You know, I've played my share of "Risk" in my time -- oh, not as much as Victor Tiberius Hanson or Fred Germanicus Kagan but I know that when you learn all your tactics from a Board Game, or "Herodotus for Dummies" you may lose track of how actual counter-insurgency works.

And, well looky-here the Manual on CounterInsurgency by Petraeus et al says...

1-85. In almost every case, the counterinsurgent faces a populace containing an active minority supporting a government and a similar militant faction opposing it. To be successful, the government must be accepted as legitimate by most of that uncommitted middle, which also includes passive supporters of both sides. Because of the ease of sowing disorder, it is usually not enough for a counterinsurgent to get 51 percent of popular support; a solid majority is often essential.
- Army Counterinsurgency Field Manual (Pg 24 or 242)

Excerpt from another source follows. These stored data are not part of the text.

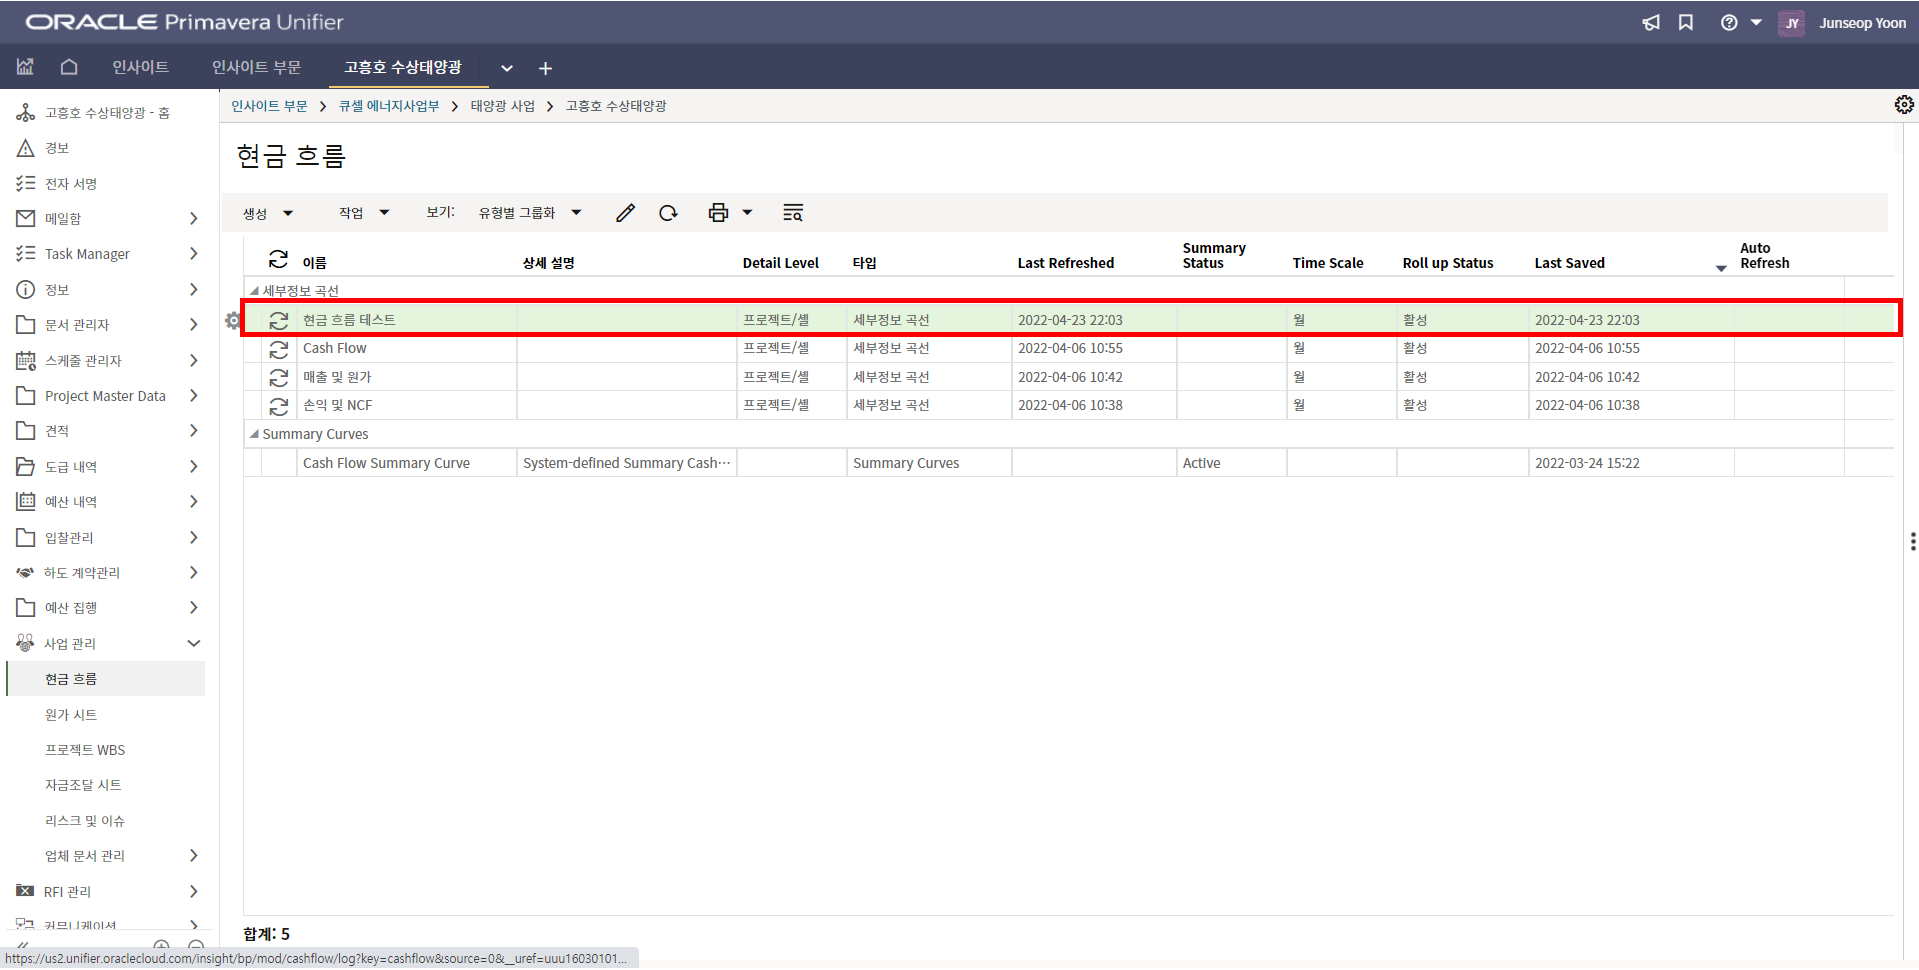Collapse the 사업 관리 sidebar section

click(x=194, y=644)
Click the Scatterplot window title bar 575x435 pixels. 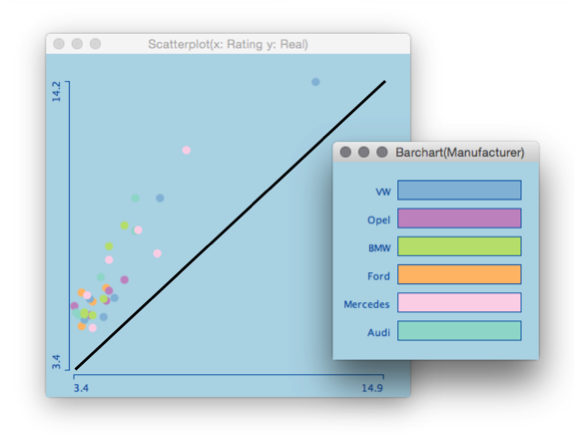tap(228, 44)
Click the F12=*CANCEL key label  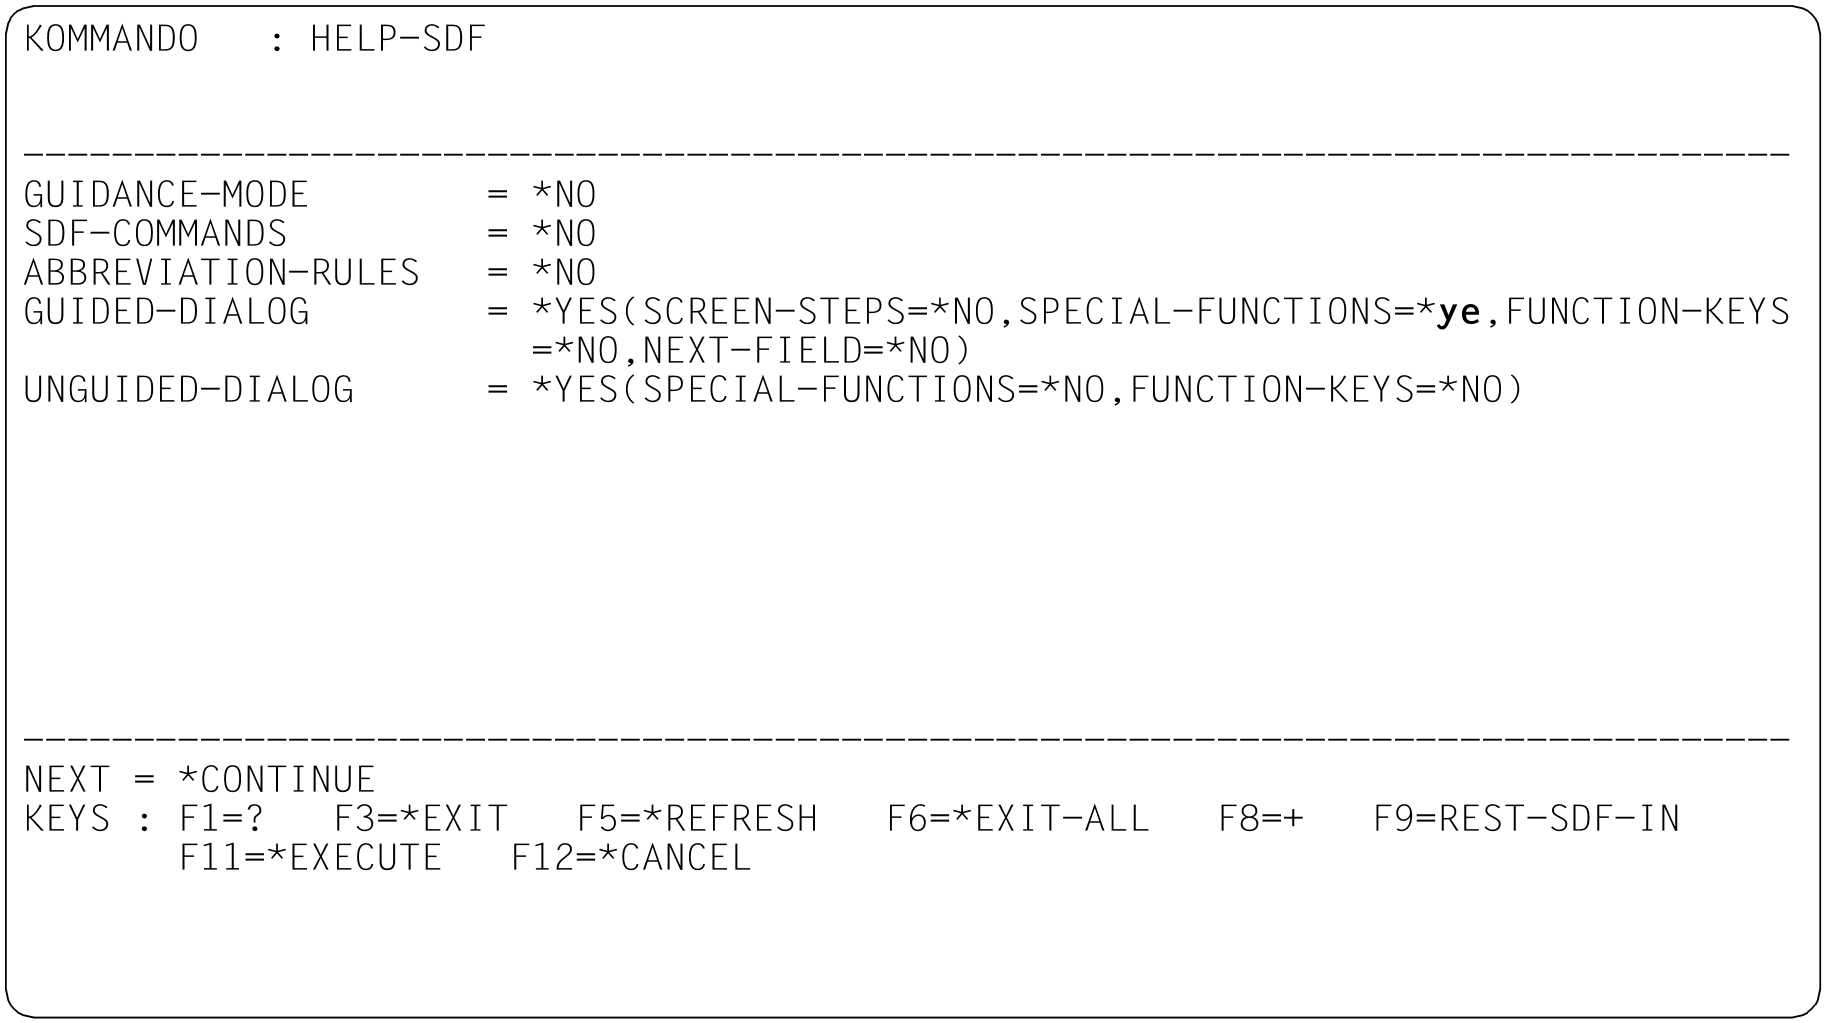pyautogui.click(x=631, y=858)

Which means that by their own "Manual" in Anbar WE ARE FUCKED!

In a survey conducted Aug. 17-24 for ABC News, the BBC and NHK, the Japanese broadcaster, among a random national sample of 2,212 Iraqis, 72 percent in Anbar expressed no confidence whatsoever in United States forces. Seventy-six percent said the United States should withdraw now — up from 49 percent when we polled there in March, and far above the national average.

Withdrawal timetable aside, every Anbar respondent in our survey opposed the presence of American forces in Iraq — 69 percent “strongly” so. Every Anbar respondent called attacks on coalition forces “acceptable,” far more than anywhere else in the country. All called the United States-led invasion wrong, including 68 percent who called it “absolutely wrong.” No wonder: Anbar, in western Iraq, is almost entirely populated by Sunni Arabs, long protected by Saddam Hussein and dispossessed by his overthrow.


And it's not like the population there supports the local authorities either:

Anbar’s tribal leaders may have any number of motivations for their alliance with the United States. It’s been reported that the United States government has provided them arms, matériel and money, as well as undertaking more than $700 million in reconstruction projects in the province.

But it seems clear that popular sentiment in Anbar is another matter entirely. Indeed, one other result from our poll may be of particular interest to Anbar’s tribal leaders and the United States military alike: Just 23 percent in Anbar expressed confidence in their “local leaders”; 77 percent had little or none. That’s better than it was in March — but still nearly the lowest level of confidence in local leaders we measured anywhere in Iraq.

Confidence in local leaders, as it happens, is lower only in Diyala — the other province Mr. Bush mentioned in his speech as a focal point of progress in Iraq.


It would be nice if a few enterprising reporters (as opposed to us wild-eyed crazy fuckin' bloggers) would compare the Counterinsurgency Manual Petraeus is said to have written and the actual dynamics of Iraq -- other than say Michael Ware.